Looking beyond the buzz, it's important to ask what the real price tag on GenAI is. As a technology, the promise is that GenAI will revolutionise industries, but you need to carefully evaluate potentially unexpected costs. “Building up AI capabilities is the tip of the iceberg. Ninety percent of the actual work that needs to be done is below the surface,” says Nutun's CIO, Hans Zachar.
Infrastructure demands, for example, are a substantial investment and computational resources can eat into budgets. "One major concern is the computational cost of training and running LLMs, which require significant amounts of hardware acceleration and, ultimately, power," says Johan Robinson, EMEA AI platform lead at Red Hat. What many don't realise is how quickly these costs can spiral. When input data increases tenfold, costs surge a hundredfold due to the quadratic nature of transformer models that power most LLMs today. This mathematical reality affects every organisation implementing GenAI, regardless of size or sector. There are also expenses around data acquisition and storage that might not appear in initial calculations. High-quality training data often requires licensing or creation costs that quickly mount up, especially when dealing with specialised industry information.

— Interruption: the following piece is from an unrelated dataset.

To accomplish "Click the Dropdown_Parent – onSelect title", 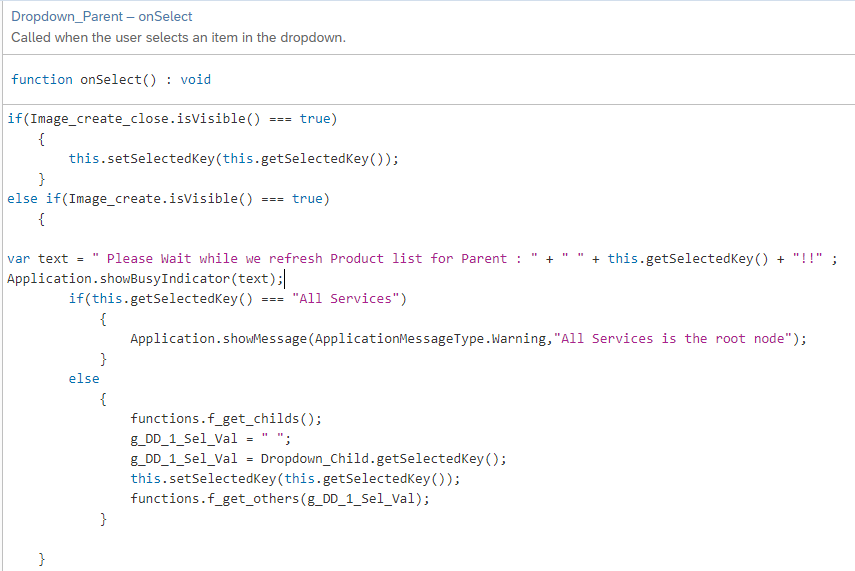I will (x=101, y=16).
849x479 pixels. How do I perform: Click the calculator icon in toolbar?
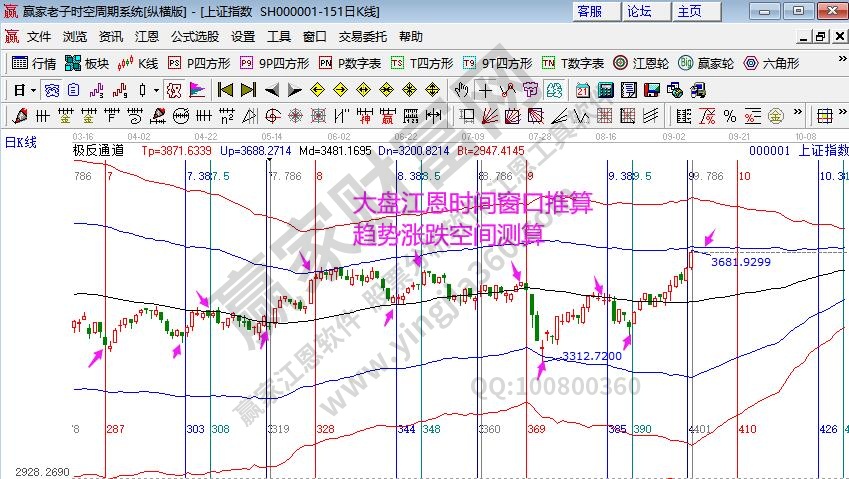pyautogui.click(x=605, y=90)
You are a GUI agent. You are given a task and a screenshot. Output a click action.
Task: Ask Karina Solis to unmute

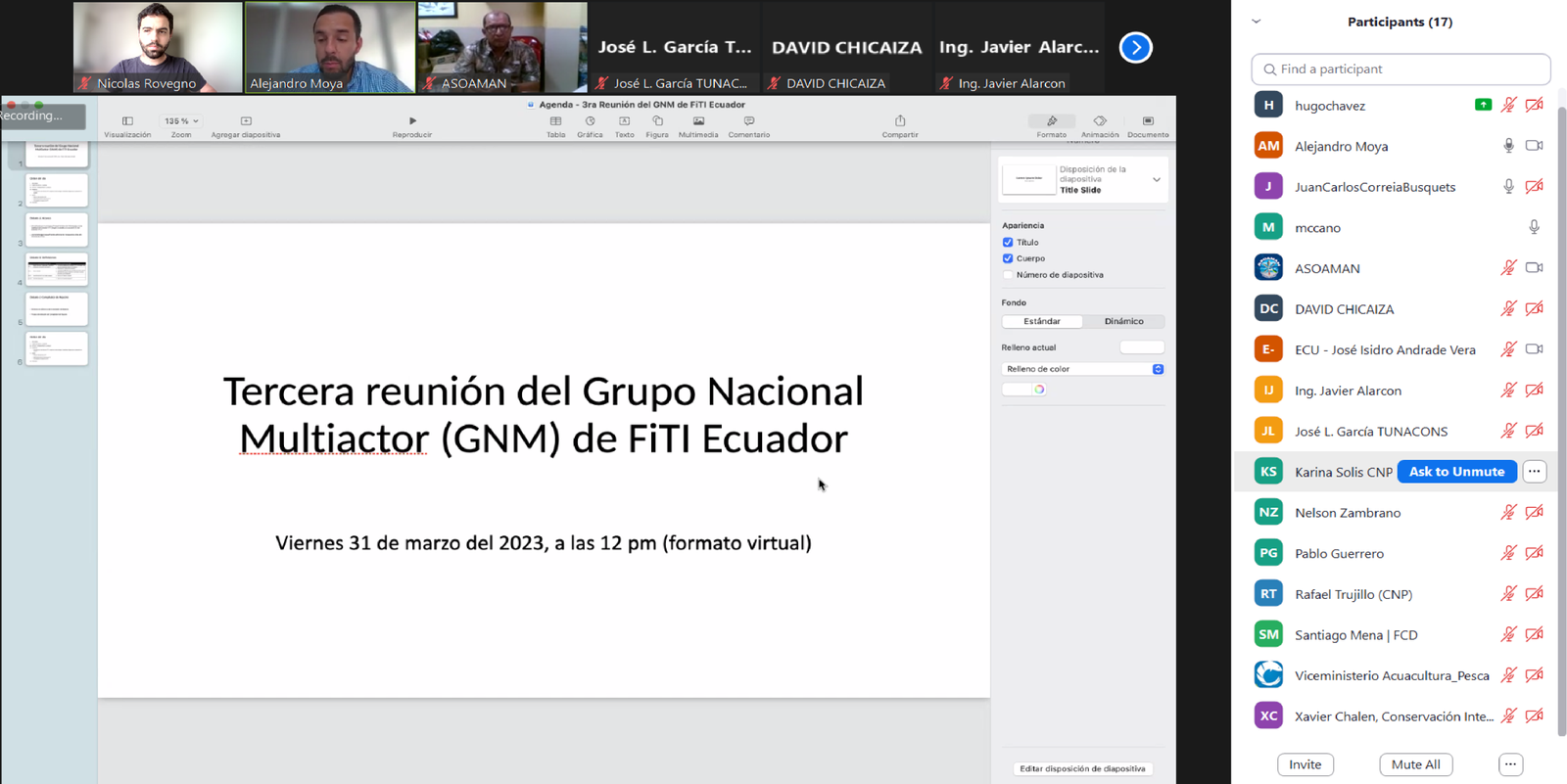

Talent is another challenge. "Organisations struggle with competing for and retaining data scientists and AI engineers," says Robinson. With global shortages of AI specialists, businesses should expect to pay premium rates that can be double, or triple, standard IT salaries. “You can look at a direct replacement of salary cost versus AI cost, but then you miss all the capabilities around it that are new and different,” says Zachar, alluding to the fact that there are ongoing operational expenses after implementation which often get forgotten. System integration isn't a one-time cost – model maintenance and addressing data drift require continued investment as market conditions and data patterns evolve. A report by Deloitte found that for many AI and machine learning systems, maintenance costs over a five-year period can equal or exceed the initial development costs, particularly for systems that require frequent retraining or that operate in dynamic environments. Security and compliance add yet another layer of costs, with regulatory requirements often demanding additional software, regular audits and industry specific certifications. The reality is that many companies are now looking at smaller, more focused language models as a practical and cost-effective alternative. Microsoft, for example, recently launched its Phi-3 family of open models that it says can outperform models of the same size and next size up across a number of benchmarks. These small language models don't try to know everything, but excel at specific business tasks while using far less computing power. Organisations are also increasingly adopting a project-based approach to AI implementation. Starting with narrowly focused use cases allows for clearer measurement of returns and better cost management.